My grandmother Martha Johanna Lück born König, later Flender in her second marriage. My grandfather Wilhelm Lück passed away in 1945. My grandfather Wilhelm always secretly listened to the BBC on the radio, which was of course a quite risky thing to do if you were spotted. My grandfather suffered from asthma since childhood, and he also passed away because of his condition being so feeble from the asthma.
I have a deep bond with my grandmother Martha, also with my other grandmother Cobra Yeganeh Arani. I still have to upload and add a picture of her too here, so that my both beloved grandmothers are one at this place. They did meet, and they did have a friendly and positive relationship, which I am very happy about.
At this point on this personal blog of mine I want to express my sadness about close family members who prove to me that family means closeness to some members and total distance to other ones.
I have a relative, who along with the family she created for herself totally broke with the core family she came from, while betraying them morally and sucking out financial means.
This relative has been discrminating against me since I was twentytwo when I suffered a traumatic experience. She victim-blamed me and ever since calls me mentally disabled – unisono alongside her child.
What happend to me with 22 yeas old was that a person attempted to murder me by entering our house with an axe and by setting the house on fire.
I could gladly flee the scene but I came very close to be caught by that person.

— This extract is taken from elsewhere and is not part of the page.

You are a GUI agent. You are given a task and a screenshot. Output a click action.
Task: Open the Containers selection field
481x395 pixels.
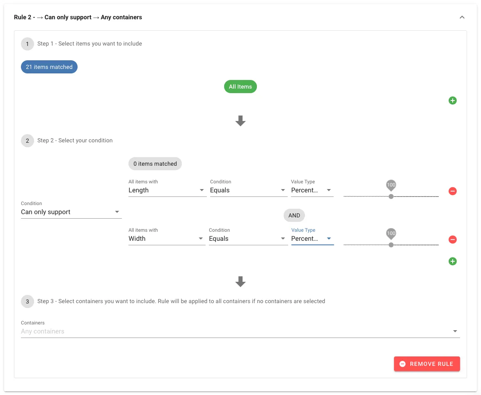240,331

I developed a post-traumatic-stress-disorder. I don’t extend on this here right now. This PTSD is also a reason why I am interested in mental “illness” as a disability and why I sympathize with other people who suffer or have suffered from being discriminated against, for any type of cognitive abberations. I started to blog on that kind of issues here: https://simorgh.de/disablismus/ – where I touch on themes relating to cognitive disabilites.
These days this relative tries to damage me still and the legacy of my sister. She called my sistern mentally feeble too, for unbelievable reasons. Basically she called our entire family mentally crazy, just because of a lot of idealism we shared, which she semeed to have found outlandish and outcastish. My parents, mysibling and I did idealistic work.
This relative is highly adapted, is to my taste, hipocritically religious, likes beings around “important” people and is mainly interested in mainstream issues – working publicly against discrimination while discriminating against my sibling, me and my parents.
So, this relative called my parents toward me, old and senile, when they were only 60 yet. And she and her friends called me and my sibling mentally retarted, for being “weird” in their eyes, for not fitting in their normalcies.
This is so gross, It’s too gross to talk about really. Yet I don’t want to keep it to myself for the rest of my life, so I note it down here … while I ‘pray’ to my grandmothers that they keep their loving hands on my parents spiritual and material legacy.
Abuse within family contexts and among people very close in your social context. is not a subject being discussed in Germany so far on any visible scale. Sadly. It’s a big issue in reality.
I am sure that this relative feels abused by us too, but I have proof that she crossed a line of decency.
I may have to write about that at some point, because I don’t accept to be bullied by a relative anymore: Being closely related is no free pass for social/emotional abuse.